══ RECORDS FOR THIS EXERCISE

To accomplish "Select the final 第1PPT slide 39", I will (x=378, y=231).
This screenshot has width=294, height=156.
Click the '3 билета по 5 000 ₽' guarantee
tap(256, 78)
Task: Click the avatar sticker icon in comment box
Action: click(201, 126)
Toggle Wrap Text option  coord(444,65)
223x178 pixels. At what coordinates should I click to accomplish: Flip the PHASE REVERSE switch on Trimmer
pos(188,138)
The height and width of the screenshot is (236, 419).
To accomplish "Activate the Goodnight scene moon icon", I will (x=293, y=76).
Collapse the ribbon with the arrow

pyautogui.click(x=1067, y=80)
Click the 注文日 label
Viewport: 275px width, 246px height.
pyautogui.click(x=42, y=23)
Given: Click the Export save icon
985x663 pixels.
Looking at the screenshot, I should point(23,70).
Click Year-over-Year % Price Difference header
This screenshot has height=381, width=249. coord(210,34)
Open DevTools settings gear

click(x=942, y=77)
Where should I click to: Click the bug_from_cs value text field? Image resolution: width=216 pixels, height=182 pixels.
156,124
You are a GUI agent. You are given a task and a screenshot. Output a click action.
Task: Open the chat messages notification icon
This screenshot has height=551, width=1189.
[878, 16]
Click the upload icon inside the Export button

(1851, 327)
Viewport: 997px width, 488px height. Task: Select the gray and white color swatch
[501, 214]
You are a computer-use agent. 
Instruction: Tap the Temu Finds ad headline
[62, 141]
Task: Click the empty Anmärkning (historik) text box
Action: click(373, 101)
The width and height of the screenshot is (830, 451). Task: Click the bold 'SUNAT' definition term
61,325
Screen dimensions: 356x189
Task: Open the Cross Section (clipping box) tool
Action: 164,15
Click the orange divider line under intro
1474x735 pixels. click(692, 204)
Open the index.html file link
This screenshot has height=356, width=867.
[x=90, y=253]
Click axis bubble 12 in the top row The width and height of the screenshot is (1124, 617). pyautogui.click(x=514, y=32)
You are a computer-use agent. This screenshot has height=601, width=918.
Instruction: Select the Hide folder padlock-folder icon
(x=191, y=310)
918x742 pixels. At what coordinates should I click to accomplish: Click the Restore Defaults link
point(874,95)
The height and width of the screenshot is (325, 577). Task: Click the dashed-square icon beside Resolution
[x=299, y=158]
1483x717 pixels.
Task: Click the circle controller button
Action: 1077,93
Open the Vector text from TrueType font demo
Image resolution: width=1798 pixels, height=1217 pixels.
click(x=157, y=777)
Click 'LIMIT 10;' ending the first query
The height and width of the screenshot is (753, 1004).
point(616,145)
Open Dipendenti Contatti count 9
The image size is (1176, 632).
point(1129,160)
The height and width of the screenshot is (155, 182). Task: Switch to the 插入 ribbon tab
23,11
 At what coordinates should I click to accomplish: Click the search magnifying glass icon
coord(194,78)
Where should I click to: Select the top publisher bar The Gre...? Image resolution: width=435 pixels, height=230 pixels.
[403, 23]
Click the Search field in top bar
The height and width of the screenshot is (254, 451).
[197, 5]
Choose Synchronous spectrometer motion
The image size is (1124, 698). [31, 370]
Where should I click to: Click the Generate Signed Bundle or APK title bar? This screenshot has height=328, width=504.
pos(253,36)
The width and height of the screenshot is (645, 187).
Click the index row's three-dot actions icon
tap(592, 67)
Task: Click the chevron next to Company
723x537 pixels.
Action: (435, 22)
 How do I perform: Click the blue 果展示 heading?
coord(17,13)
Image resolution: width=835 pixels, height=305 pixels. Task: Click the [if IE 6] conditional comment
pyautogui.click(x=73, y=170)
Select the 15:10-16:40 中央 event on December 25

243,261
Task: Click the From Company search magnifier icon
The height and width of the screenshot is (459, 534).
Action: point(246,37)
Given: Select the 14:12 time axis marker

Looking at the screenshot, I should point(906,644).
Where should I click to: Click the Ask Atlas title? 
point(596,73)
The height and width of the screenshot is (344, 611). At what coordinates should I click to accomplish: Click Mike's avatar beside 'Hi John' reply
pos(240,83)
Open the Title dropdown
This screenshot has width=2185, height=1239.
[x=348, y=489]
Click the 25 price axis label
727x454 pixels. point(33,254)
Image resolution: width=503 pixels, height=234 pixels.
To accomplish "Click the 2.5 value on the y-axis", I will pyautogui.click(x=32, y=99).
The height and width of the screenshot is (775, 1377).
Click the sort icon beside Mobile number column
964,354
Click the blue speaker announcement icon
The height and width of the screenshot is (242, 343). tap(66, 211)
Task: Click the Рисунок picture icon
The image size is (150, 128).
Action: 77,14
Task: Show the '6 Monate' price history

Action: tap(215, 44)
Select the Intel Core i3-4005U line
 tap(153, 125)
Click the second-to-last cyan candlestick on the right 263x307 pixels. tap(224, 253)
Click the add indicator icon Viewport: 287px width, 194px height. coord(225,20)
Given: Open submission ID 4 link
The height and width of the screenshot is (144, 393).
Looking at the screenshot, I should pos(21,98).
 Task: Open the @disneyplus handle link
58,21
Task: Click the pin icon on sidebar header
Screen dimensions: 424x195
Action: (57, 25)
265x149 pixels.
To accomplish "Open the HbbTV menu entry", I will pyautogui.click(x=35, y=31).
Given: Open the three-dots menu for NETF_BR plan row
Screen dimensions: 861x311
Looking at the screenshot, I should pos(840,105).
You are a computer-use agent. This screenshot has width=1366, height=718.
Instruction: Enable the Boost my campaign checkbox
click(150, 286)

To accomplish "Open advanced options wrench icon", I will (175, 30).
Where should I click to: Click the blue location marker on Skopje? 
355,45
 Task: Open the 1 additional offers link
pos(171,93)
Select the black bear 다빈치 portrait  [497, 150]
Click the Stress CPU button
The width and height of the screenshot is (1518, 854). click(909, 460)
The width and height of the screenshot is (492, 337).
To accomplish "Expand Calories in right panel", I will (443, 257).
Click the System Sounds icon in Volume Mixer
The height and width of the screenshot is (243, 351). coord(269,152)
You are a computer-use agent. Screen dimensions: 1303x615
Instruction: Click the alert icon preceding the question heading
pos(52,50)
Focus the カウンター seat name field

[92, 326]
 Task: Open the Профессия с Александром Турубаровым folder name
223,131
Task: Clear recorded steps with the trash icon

════

◆ **DIRECTIVE**: Copy out all of the records above word for word, with nothing added, dropped, or changed.

◆ **RESULT**:
To accomplish "Select the final 第1PPT slide 39", I will (x=378, y=231).
This screenshot has width=294, height=156.
Click the '3 билета по 5 000 ₽' guarantee
tap(256, 78)
Task: Click the avatar sticker icon in comment box
Action: click(201, 126)
Toggle Wrap Text option  coord(444,65)
223x178 pixels. At what coordinates should I click to accomplish: Flip the PHASE REVERSE switch on Trimmer
pos(188,138)
The height and width of the screenshot is (236, 419).
To accomplish "Activate the Goodnight scene moon icon", I will (x=293, y=76).
Collapse the ribbon with the arrow

pyautogui.click(x=1067, y=80)
Click the 注文日 label
Viewport: 275px width, 246px height.
pyautogui.click(x=42, y=23)
Given: Click the Export save icon
985x663 pixels.
Looking at the screenshot, I should point(23,70).
Click Year-over-Year % Price Difference header
This screenshot has height=381, width=249. coord(210,34)
Open DevTools settings gear

click(x=942, y=77)
Where should I click to: Click the bug_from_cs value text field? Image resolution: width=216 pixels, height=182 pixels.
156,124
You are a GUI agent. You are given a task and a screenshot. Output a click action.
Task: Open the chat messages notification icon
This screenshot has height=551, width=1189.
[878, 16]
Click the upload icon inside the Export button

(1851, 327)
Viewport: 997px width, 488px height. Task: Select the gray and white color swatch
[501, 214]
You are a computer-use agent. 
Instruction: Tap the Temu Finds ad headline
[62, 141]
Task: Click the empty Anmärkning (historik) text box
Action: click(373, 101)
The width and height of the screenshot is (830, 451). Task: Click the bold 'SUNAT' definition term
61,325
Screen dimensions: 356x189
Task: Open the Cross Section (clipping box) tool
Action: 164,15
Click the orange divider line under intro
1474x735 pixels. click(692, 204)
Open the index.html file link
This screenshot has height=356, width=867.
[x=90, y=253]
Click axis bubble 12 in the top row The width and height of the screenshot is (1124, 617). pyautogui.click(x=514, y=32)
You are a computer-use agent. This screenshot has height=601, width=918.
Instruction: Select the Hide folder padlock-folder icon
(x=191, y=310)
918x742 pixels. At what coordinates should I click to accomplish: Click the Restore Defaults link
point(874,95)
The height and width of the screenshot is (325, 577). Task: Click the dashed-square icon beside Resolution
[x=299, y=158]
1483x717 pixels.
Task: Click the circle controller button
Action: 1077,93
Open the Vector text from TrueType font demo
Image resolution: width=1798 pixels, height=1217 pixels.
click(x=157, y=777)
Click 'LIMIT 10;' ending the first query
The height and width of the screenshot is (753, 1004).
point(616,145)
Open Dipendenti Contatti count 9
The image size is (1176, 632).
point(1129,160)
The height and width of the screenshot is (155, 182). Task: Switch to the 插入 ribbon tab
23,11
 At what coordinates should I click to accomplish: Click the search magnifying glass icon
coord(194,78)
Where should I click to: Select the top publisher bar The Gre...? Image resolution: width=435 pixels, height=230 pixels.
[403, 23]
Click the Search field in top bar
The height and width of the screenshot is (254, 451).
[197, 5]
Choose Synchronous spectrometer motion
The image size is (1124, 698). [31, 370]
Where should I click to: Click the Generate Signed Bundle or APK title bar? This screenshot has height=328, width=504.
pos(253,36)
The width and height of the screenshot is (645, 187).
Click the index row's three-dot actions icon
tap(592, 67)
Task: Click the chevron next to Company
723x537 pixels.
Action: (435, 22)
 How do I perform: Click the blue 果展示 heading?
coord(17,13)
Image resolution: width=835 pixels, height=305 pixels. Task: Click the [if IE 6] conditional comment
pyautogui.click(x=73, y=170)
Select the 15:10-16:40 中央 event on December 25

243,261
Task: Click the From Company search magnifier icon
The height and width of the screenshot is (459, 534).
Action: point(246,37)
Given: Select the 14:12 time axis marker

Looking at the screenshot, I should point(906,644).
Where should I click to: Click the Ask Atlas title? 
point(596,73)
The height and width of the screenshot is (344, 611). At what coordinates should I click to accomplish: Click Mike's avatar beside 'Hi John' reply
pos(240,83)
Open the Title dropdown
This screenshot has width=2185, height=1239.
[x=348, y=489]
Click the 25 price axis label
727x454 pixels. point(33,254)
Image resolution: width=503 pixels, height=234 pixels.
To accomplish "Click the 2.5 value on the y-axis", I will pyautogui.click(x=32, y=99).
The height and width of the screenshot is (775, 1377).
Click the sort icon beside Mobile number column
964,354
Click the blue speaker announcement icon
The height and width of the screenshot is (242, 343). tap(66, 211)
Task: Click the Рисунок picture icon
The image size is (150, 128).
Action: 77,14
Task: Show the '6 Monate' price history

Action: tap(215, 44)
Select the Intel Core i3-4005U line
 tap(153, 125)
Click the second-to-last cyan candlestick on the right 263x307 pixels. tap(224, 253)
Click the add indicator icon Viewport: 287px width, 194px height. coord(225,20)
Given: Open submission ID 4 link
The height and width of the screenshot is (144, 393).
Looking at the screenshot, I should pos(21,98).
 Task: Open the @disneyplus handle link
58,21
Task: Click the pin icon on sidebar header
Screen dimensions: 424x195
Action: (57, 25)
265x149 pixels.
To accomplish "Open the HbbTV menu entry", I will pyautogui.click(x=35, y=31).
Given: Open the three-dots menu for NETF_BR plan row
Screen dimensions: 861x311
Looking at the screenshot, I should pos(840,105).
You are a computer-use agent. This screenshot has width=1366, height=718.
Instruction: Enable the Boost my campaign checkbox
click(150, 286)

To accomplish "Open advanced options wrench icon", I will (175, 30).
Where should I click to: Click the blue location marker on Skopje? 
355,45
 Task: Open the 1 additional offers link
pos(171,93)
Select the black bear 다빈치 portrait  [497, 150]
Click the Stress CPU button
The width and height of the screenshot is (1518, 854). click(909, 460)
The width and height of the screenshot is (492, 337).
To accomplish "Expand Calories in right panel", I will (443, 257).
Click the System Sounds icon in Volume Mixer
The height and width of the screenshot is (243, 351). coord(269,152)
You are a computer-use agent. Screen dimensions: 1303x615
Instruction: Click the alert icon preceding the question heading
pos(52,50)
Focus the カウンター seat name field

[92, 326]
 Task: Open the Профессия с Александром Турубаровым folder name
223,131
Task: Clear recorded steps with the trash icon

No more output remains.